Cinque nazioni europee hanno accusato formalmente la Russia di aver assassinato Alexei Navalny, il principale oppositore del presidente Vladimir Putin, usando una sostanza tossica rarissima chiamata epibatidina. L’annuncio è arrivato ieri, 14 febbraio 2026, durante la Conferenza sulla Sicurezza di Monaco, in Germania, proprio a ridosso del secondo anniversario della morte di Navalny.

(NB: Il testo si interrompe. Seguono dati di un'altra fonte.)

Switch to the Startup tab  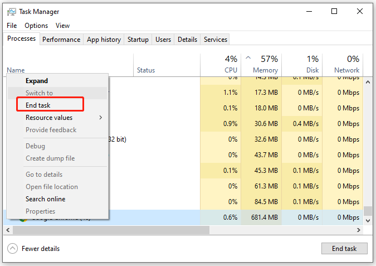point(138,40)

Germania, Francia, Gran Bretagna, Svezia e Paesi Bassi hanno diffuso una dichiarazione congiunta in cui affermano di avere le prove scientifiche dell’avvelenamento. “Sappiamo che lo Stato russo ha usato questa tossina letale per colpire Navalny, temendo la sua opposizione”, ha dichiarato la ministra degli Esteri britannica Yvette Cooper.

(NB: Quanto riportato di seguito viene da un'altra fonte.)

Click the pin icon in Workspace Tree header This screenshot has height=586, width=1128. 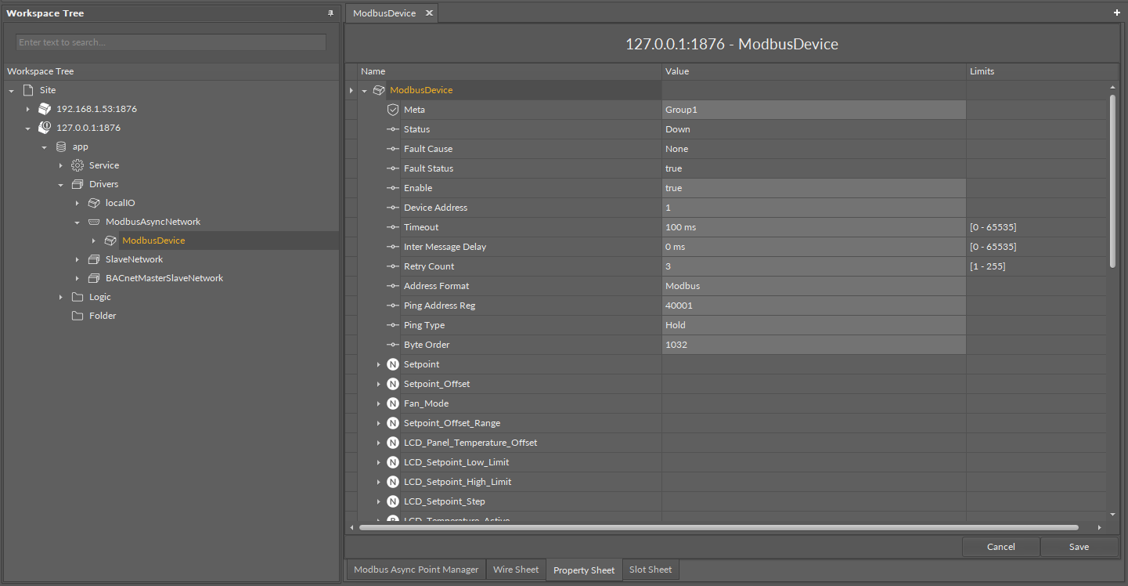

Alexei Navalny è morto il 16 febbraio 2024 all’età di 47 anni in una colonia penale situata a circa 64 chilometri a nord del Circolo Polare Artico, in Siberia. Era il leader dell’opposizione russa più noto e temuto da Putin, tanto da essere stato condannato a 19 anni di carcere con l’accusa di “estremismo” che molti consideravano completamente inventata per metterlo a tacere.

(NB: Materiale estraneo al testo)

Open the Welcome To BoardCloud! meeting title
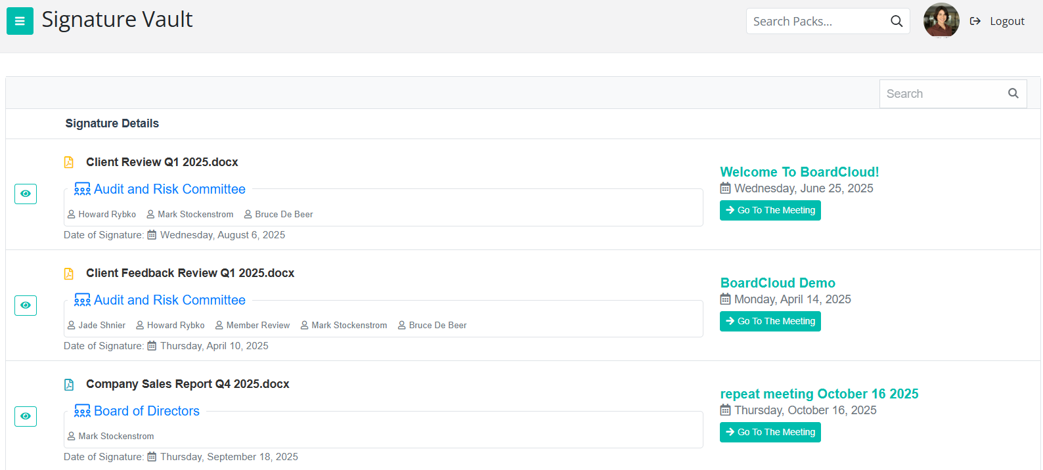This screenshot has height=470, width=1043. [x=799, y=172]
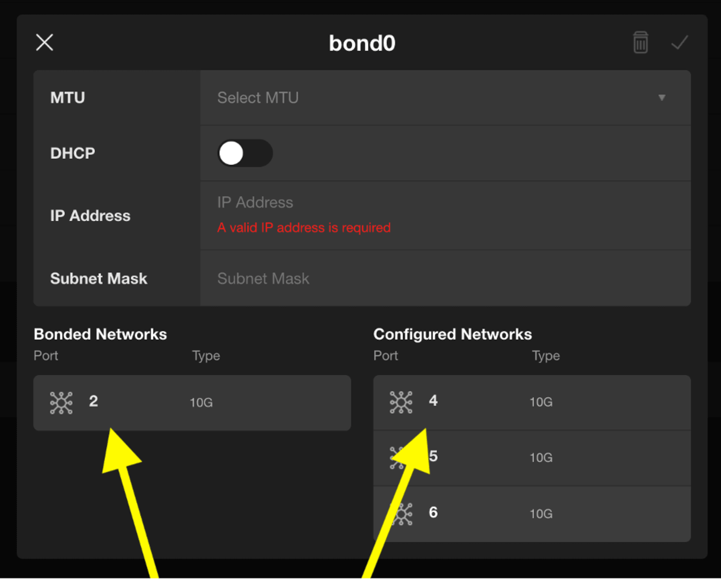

La storia di Navalny è già segnata dal veleno: nel 2020 era stato avvelenato con il Novichok, un potente gas nervino, e si era salvato grazie alle cure ricevute in Germania. Nonostante sapesse di rischiare l’arresto, era tornato volontariamente in Russia nel gennaio 2021, dove fu immediatamente fermato all’aeroporto. Da allora aveva continuato a denunciare il regime di Putin anche dal carcere.
I campioni biologici prelevati dal corpo di Navalny sono stati analizzati da laboratori di diversi paesi europei, che hanno confermato la presenza di epibatidina. Yulia Navalnaya, vedova di Alexei, si trovava proprio alla Conferenza di Monaco quando, due anni fa, ricevette la notizia della morte del marito. “Sono salita sul palco e ho detto che mio marito era stato avvelenato. Ma ora non si tratta solo di parole. È una prova scientifica”, ha dichiarato ieri con commozione.
Visualizza questo post su Instagram
I cinque governi europei hanno sottolineato un dettaglio cruciale: non esiste alcuna spiegazione innocente per la presenza di epibatidina nel corpo di Navalny. Questa sostanza si trova solo sulla pelle di alcune rane velenose del Sudamerica e non esiste in natura in Russia. Inoltre, le rane tenute in cattività non producono questa tossina.
Il Regno Unito ha annunciato di aver segnalato formalmente la Russia all’OPCW (Organizzazione per la Proibizione delle Armi Chimiche), l’organismo delle Nazioni Unite che controlla l’uso di sostanze chimiche come armi.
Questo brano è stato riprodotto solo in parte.